_EXERCISES_:
1. For each statement, say whether it agrees with the MongoDB overview. Answer yes or no, and quote the words of the overview that decide it. (a) MongoDB queries support a join operation. (b) In MongoDB, atomicity holds only at the level of a single document. (c) A single collection can hold documents with different structures.
2. In the MongoDB overview, what does a collection correspond to in the RDBMS world?
3. Retype the MongoDB overview between "# Iterate result" and "to be provided.", inclusive.

* Start QUOTED PASSAGE *

Major difference from RDBMS
MongoDb differs from RDBMS in the following way

Unlike an RDBMS record which is "flat" (a fixed number of simple data type), the basic unit of MongoDb is "document" which is "nested" and can contain multi-value fields (arrays, hash).
Unlike RDBMS where all records stored in a table must be confined to the table schema, documents of any structure can be stored in the same collection.
There is no "join" operation in the query. Overall, data is encouraged to be organized in a more denormalized manner and the more burden of ensuring data consistency is pushed to the application developers

There is no concept of "transaction" in MongoDb. "Atomicity" is guaranteed only at the document level (no partial update of a document will occurred).
There is no concept of "isolation", any data read by one client may have its value modified by another concurrent client.
By removing some of those features that a classical RDBMS will provide, MongoDb can be more light-weight and be more scalable in processing big data.



Query processing
MongoDb belongs to the type of document-oriented DB. In this model, data is organized as JSON document, and store into a collection. Collection can be thought for equivalent to Table and Document is equivalent to records in RDBMS world.


# create a doc and save into a collection

> p = {firstname:"Dave", lastname:"Ho"}

> db.person.save(p)

> db.person.insert({firstname:"Ricky", lastname:"Ho"})

# Show all docs within a collection

> db.person.find()

# Iterate result using cursor

> var c = db.person.find()

> p1 = c.next()

> p2 = c.next()

To specify the search criteria, an example document containing the fields that needs to match against need to be provided.

* End QUOTED PASSAGE *
* Start ENTRIES SHOWN *

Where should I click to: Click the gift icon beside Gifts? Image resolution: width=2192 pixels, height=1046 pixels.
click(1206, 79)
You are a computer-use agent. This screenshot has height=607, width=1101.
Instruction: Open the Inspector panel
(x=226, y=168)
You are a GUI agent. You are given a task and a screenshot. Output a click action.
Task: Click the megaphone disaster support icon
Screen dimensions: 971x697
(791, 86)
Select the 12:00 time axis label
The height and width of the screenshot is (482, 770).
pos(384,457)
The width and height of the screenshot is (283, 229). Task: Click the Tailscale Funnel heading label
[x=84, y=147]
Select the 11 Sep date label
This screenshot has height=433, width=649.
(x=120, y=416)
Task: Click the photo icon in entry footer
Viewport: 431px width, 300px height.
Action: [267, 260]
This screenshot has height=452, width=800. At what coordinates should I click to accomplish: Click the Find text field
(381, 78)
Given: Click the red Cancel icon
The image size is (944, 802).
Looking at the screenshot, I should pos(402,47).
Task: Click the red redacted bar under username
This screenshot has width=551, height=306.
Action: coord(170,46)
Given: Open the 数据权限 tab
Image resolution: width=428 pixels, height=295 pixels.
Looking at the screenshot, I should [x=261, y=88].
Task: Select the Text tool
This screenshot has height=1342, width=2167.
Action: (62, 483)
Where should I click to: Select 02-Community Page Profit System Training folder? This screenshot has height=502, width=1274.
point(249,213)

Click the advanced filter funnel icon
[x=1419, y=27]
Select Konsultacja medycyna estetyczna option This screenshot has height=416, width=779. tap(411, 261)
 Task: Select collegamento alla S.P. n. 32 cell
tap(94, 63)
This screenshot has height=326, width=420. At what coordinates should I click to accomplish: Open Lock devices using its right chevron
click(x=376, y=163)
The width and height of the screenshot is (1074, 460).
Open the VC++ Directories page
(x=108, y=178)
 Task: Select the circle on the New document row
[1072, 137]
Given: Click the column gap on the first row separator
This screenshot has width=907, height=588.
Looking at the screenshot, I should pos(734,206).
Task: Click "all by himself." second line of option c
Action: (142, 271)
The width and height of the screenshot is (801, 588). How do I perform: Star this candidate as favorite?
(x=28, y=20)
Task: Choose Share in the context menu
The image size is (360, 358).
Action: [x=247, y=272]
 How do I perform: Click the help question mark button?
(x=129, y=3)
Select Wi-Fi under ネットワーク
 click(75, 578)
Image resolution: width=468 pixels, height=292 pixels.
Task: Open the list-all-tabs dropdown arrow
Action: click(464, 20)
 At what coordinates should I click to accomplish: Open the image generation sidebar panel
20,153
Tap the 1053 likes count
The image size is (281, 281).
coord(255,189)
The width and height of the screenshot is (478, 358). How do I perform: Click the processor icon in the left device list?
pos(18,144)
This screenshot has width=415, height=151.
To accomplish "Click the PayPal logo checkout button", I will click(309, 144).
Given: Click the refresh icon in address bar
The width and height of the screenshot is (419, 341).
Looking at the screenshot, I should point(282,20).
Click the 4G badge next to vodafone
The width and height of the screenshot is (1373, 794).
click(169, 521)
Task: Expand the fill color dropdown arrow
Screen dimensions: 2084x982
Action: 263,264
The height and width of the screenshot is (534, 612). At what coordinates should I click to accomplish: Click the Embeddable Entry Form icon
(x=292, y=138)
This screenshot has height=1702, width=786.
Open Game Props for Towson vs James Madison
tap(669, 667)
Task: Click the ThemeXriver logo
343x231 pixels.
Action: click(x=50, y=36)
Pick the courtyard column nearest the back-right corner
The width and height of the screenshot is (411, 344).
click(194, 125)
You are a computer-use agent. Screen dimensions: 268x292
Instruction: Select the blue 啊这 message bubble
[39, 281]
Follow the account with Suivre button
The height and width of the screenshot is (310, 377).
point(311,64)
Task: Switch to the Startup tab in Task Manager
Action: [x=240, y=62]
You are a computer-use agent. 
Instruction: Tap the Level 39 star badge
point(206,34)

* End ENTRIES SHOWN *

_ANSWERS BY TASK_:
1.
(a) No: "There is no "join" operation in the query."
(b) Yes: ""Atomicity" is guaranteed only at the document level (no partial update of a document will occurred)."
(c) Yes: "documents of any structure can be stored in the same collection."

2. A table.

3.
# Iterate result using cursor

> var c = db.person.find()

> p1 = c.next()

> p2 = c.next()

To specify the search criteria, an example document containing the fields that needs to match against need to be provided.